Step 2: consistent and branded experiences

Improving on consistency will turn a random experience into a predictable one, but it will not help a brand achieve a differentiating position in an overly crowded marketplace. Customers perceive less value if products and services are viewed as interchangeable, translating into limited financial return for the brand. The next crucial step is therefore to advance the experience into a branded one that clearly represents what the brand stands for and delivers to this promise in every customer journey and every touchpoint. 25 Hours Hotels is a great example of this. The German boutique chain is set on delivering unconventional experiences. Every hotel has their own, individual story themed to align with the local environment. The “Hafencity” in Hamburg tells stories about the sea; in Berlin where they are located across the zoo, they are “open for monkey business”. Old-fashioned type-writers, Polaroid cameras and vinyl record players are available, breaking the scripts of a standard hotel experience. The theme of being an unconventional brand is consequently developed at each of their sites, visible in the smallest details and thus offering a consistent but strongly branded experience. The role of employees is increasingly not only to deliver high quality consistent experiences, but also to be an ambassador for the brand.
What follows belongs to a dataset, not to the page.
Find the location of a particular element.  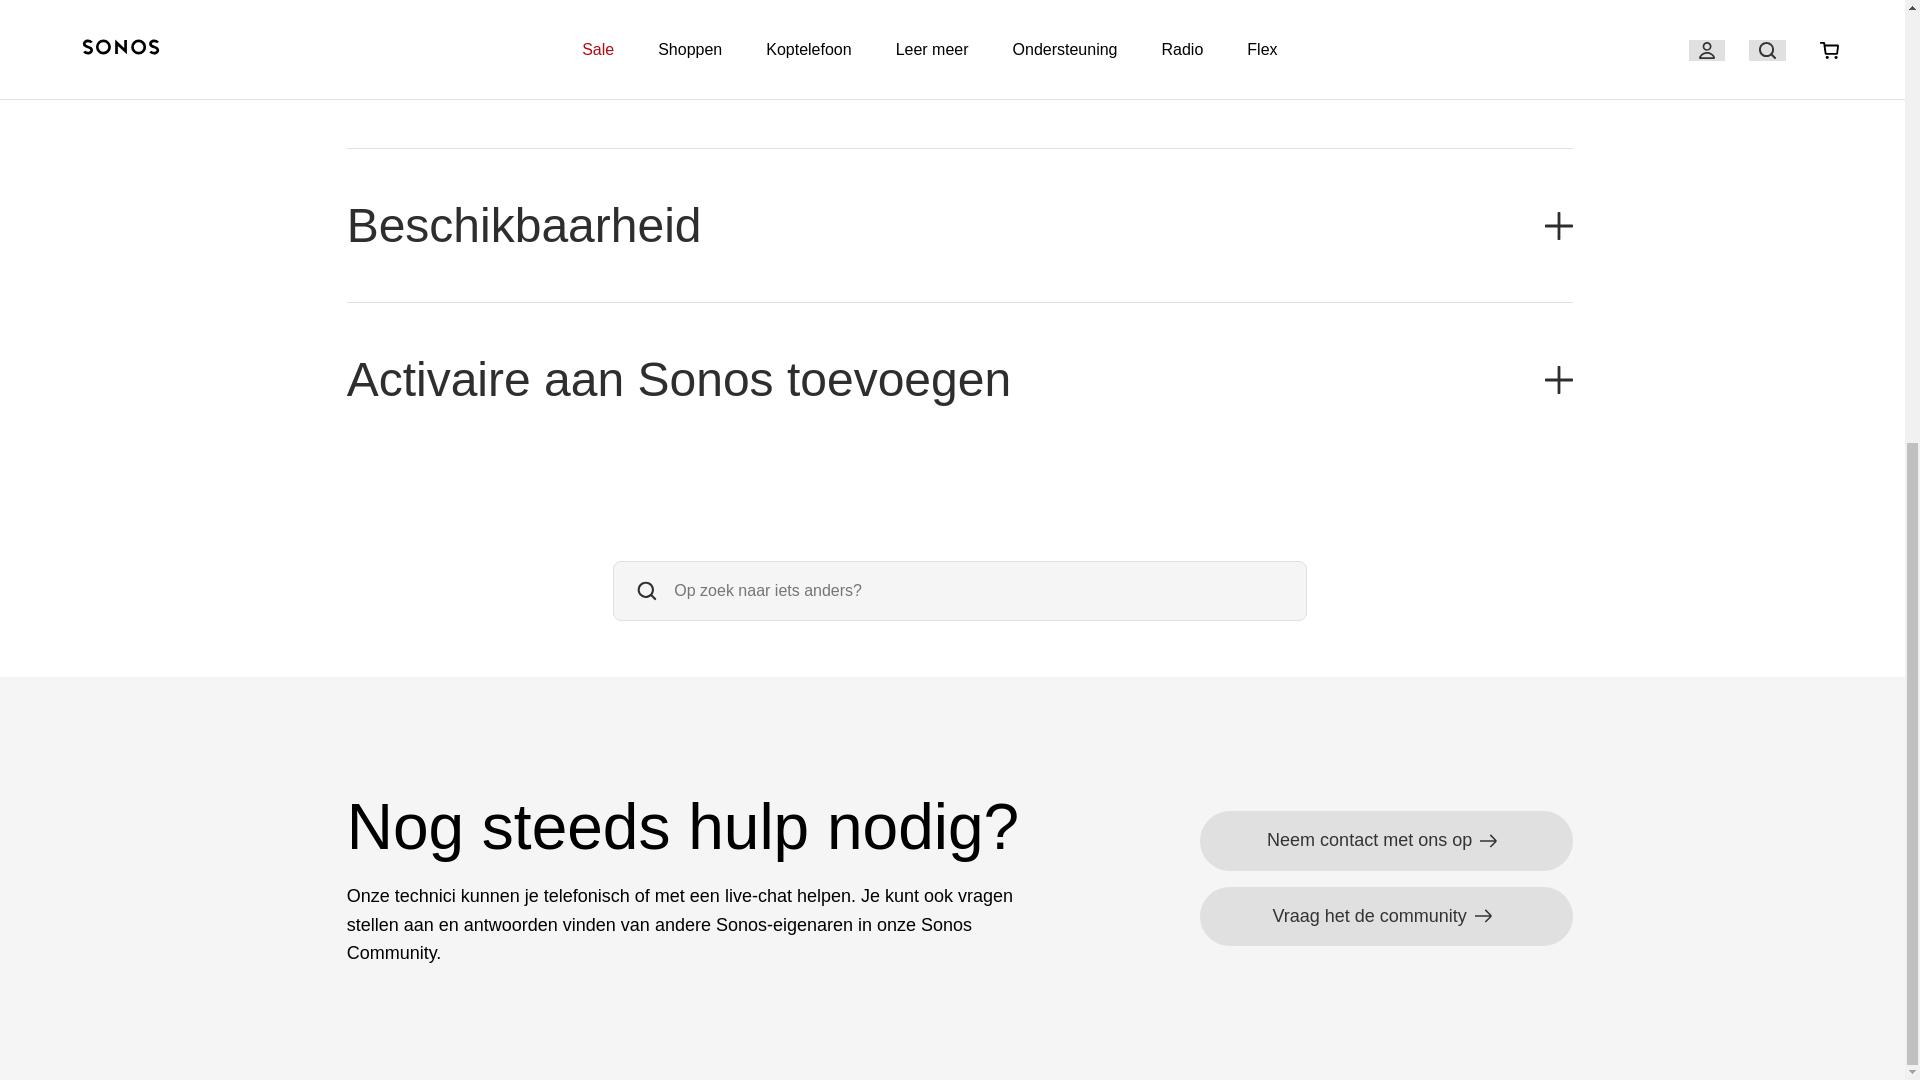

Brand values need to transcend all layers of the organisation and employees should not only rationally understand what the brand promises to customers, but truly believe in this. Failing to do so will cause conflicting emotions in the best case: the need to outwardly align with what is seen as “corporate messaging”. Worst case it will lead to a damaging style of organisational cynicism that the customer will notice consciously or subconsciously in interactions.
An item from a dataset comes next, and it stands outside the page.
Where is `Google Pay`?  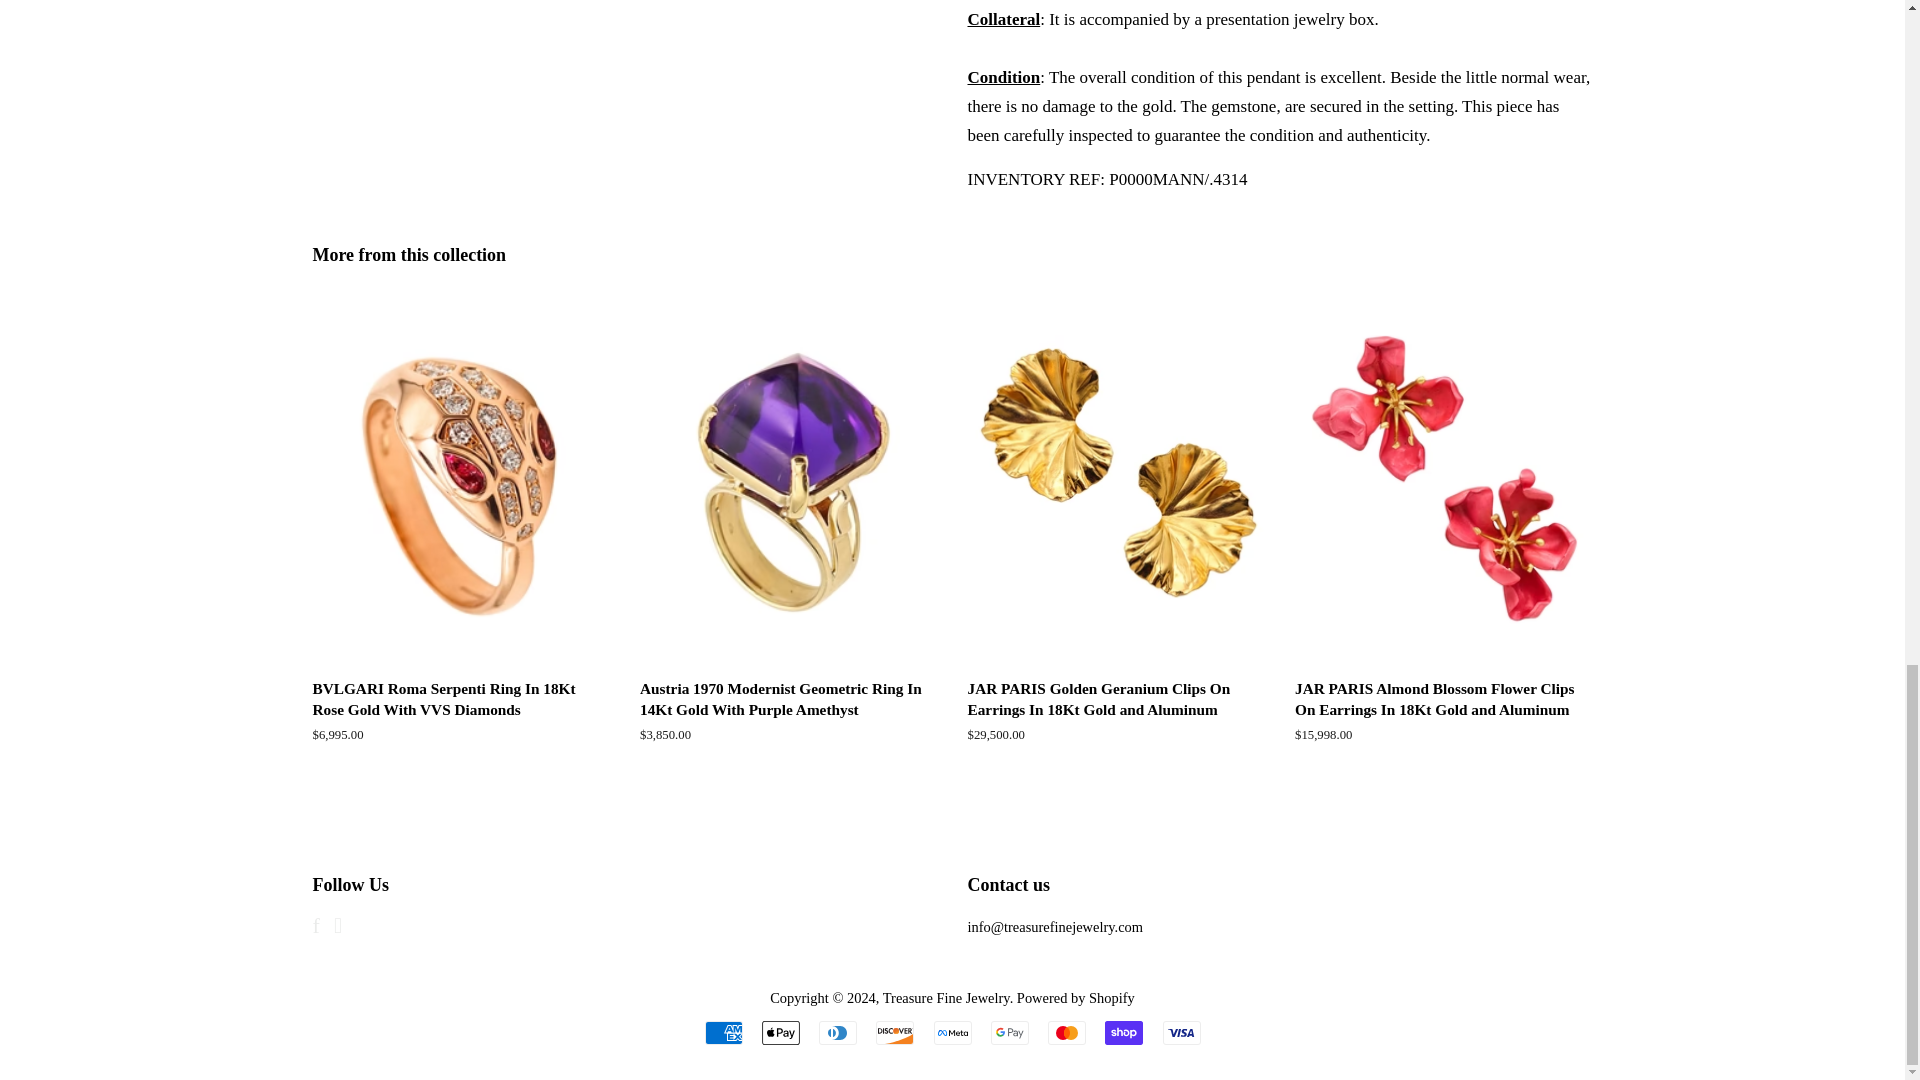
Google Pay is located at coordinates (1010, 1032).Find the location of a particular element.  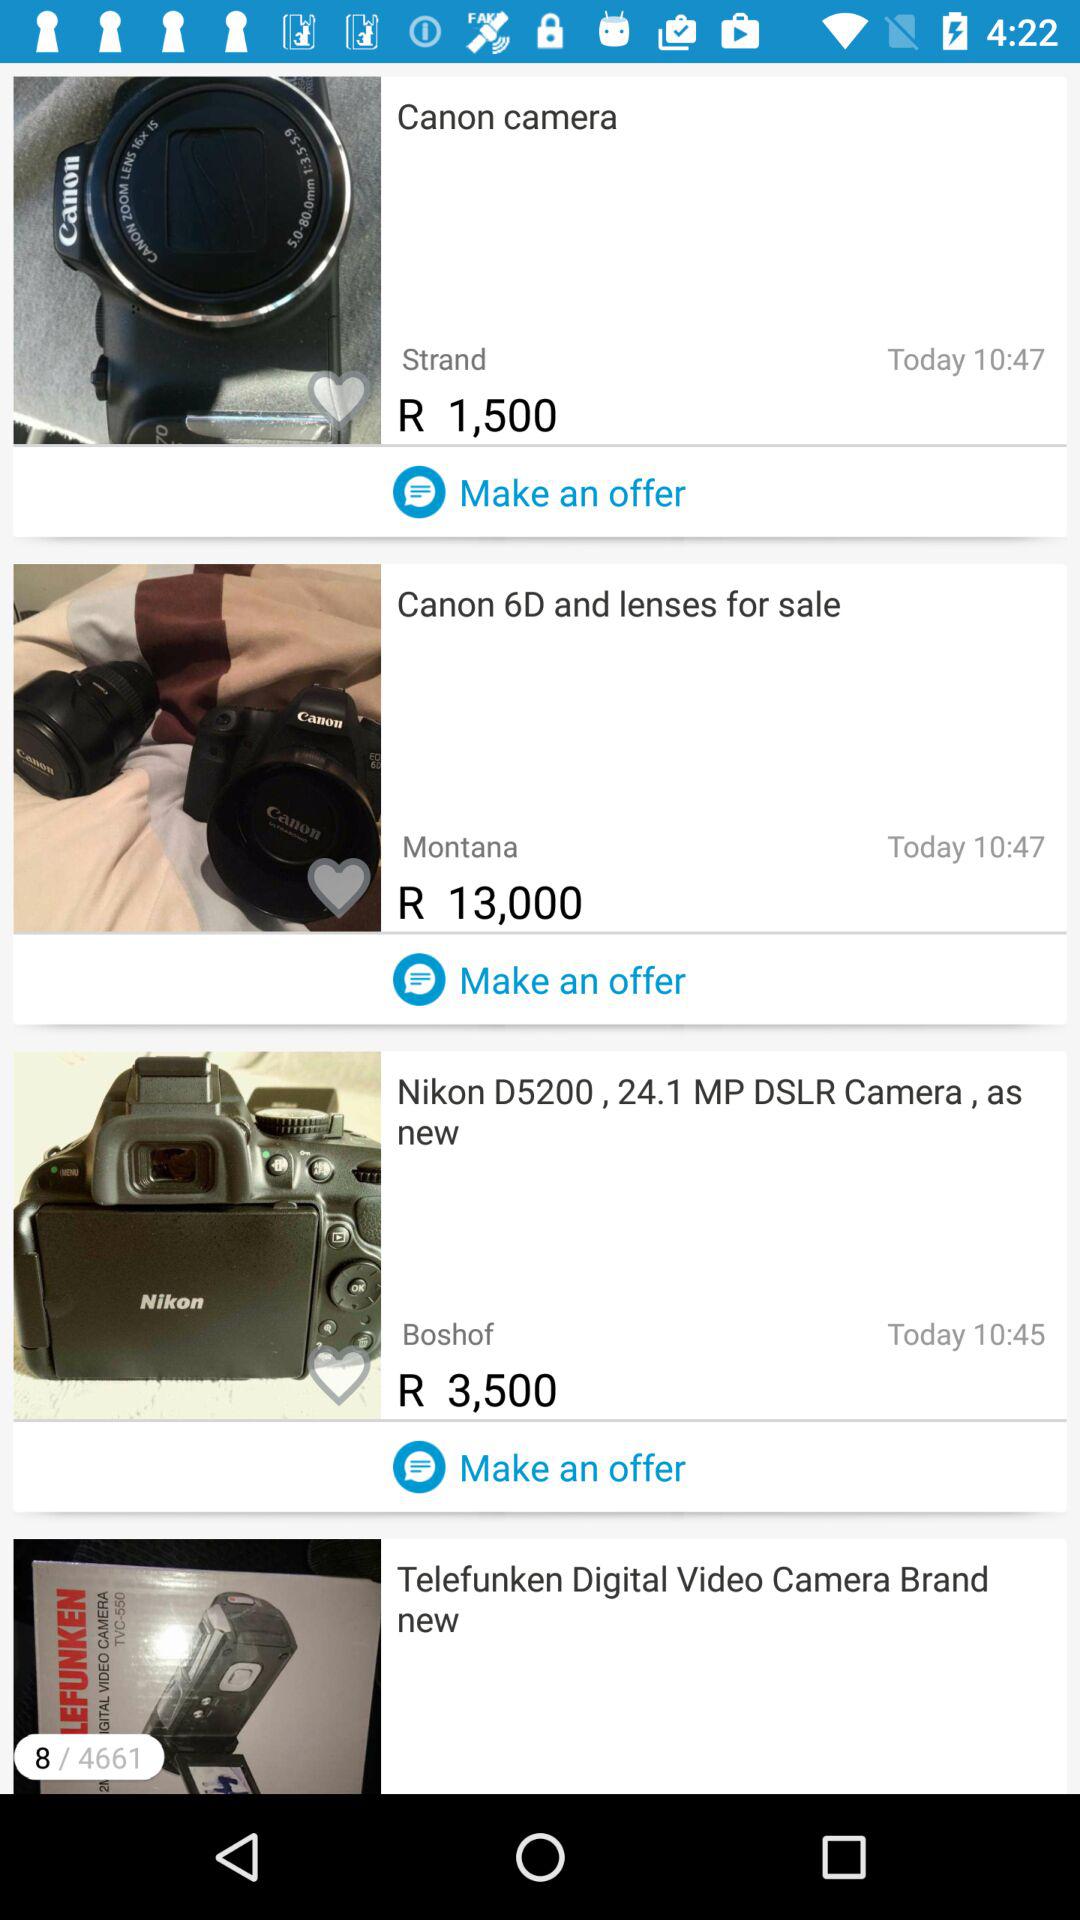

favorite this listing is located at coordinates (339, 889).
Step 3: consistent, branded and memorable experiences

When you have managed to ensure that experiences are consistent and branded, the third step is then all about memorability – an area where Behavioural Economics and Neuroscience have greatly enhanced our understanding. Daniel Kahnemann stated “we don’t choose between experiences, we choose between memories of experiences”, implying that not everything we experience is equally relevant for us. Memorability is created through emotions. We can all recall experiences where we have been treated badly in a service interaction, but we also remember the good stuff, exceptional moments that positively impressed us.

Pre-requisite for memorability is to empower employees to do the right thing for the customer at the right time. The most famous example is Ritz-Carlton who provide $2,000 of discretionary spend for all employees at all levels to solve an incident for a customer. And while the amount might seem a barrier for many brands to adopt this principle, it is less about the money, but more about the trust placed in employees to make the right decision. This approach requires a distinct cultural mindset within the organisation: Authority for employees to make their own decisions, clarity of the boundaries within employees can operate and a culture of allowing for mistakes to happen. While the opportunities for employees to thrive in such an environment are huge, it can also be challenging and cause feelings of uncertainty, even anxiety. For employee empowerment to be successful it needs a culture of openness and trust where these emotions are allowed to be shared, where “vulnerability” is not seen as a weakness but a part of successful leadership.

What are the implications for brands?

First of all, it is crucial to recognise the importance of emotions in the Experience Economy – for customers and employees. Understand what is asked from staff in terms of “emotional labour”, and providing the right feedback, systems and processes that help employees to succeed. The alignment of HR processes is vital: From recruitment to communicating and training values and behaviours, leadership, to rewarding the right behaviours and ensuring that barriers (e.g. in the form of conflicting objectives) are removed. Over a hundred years have passed since Henry Ford’s recognition that the pair of hands comes with a human being, and yet we still need to better understand that customer-centricity at its core means people-centricity.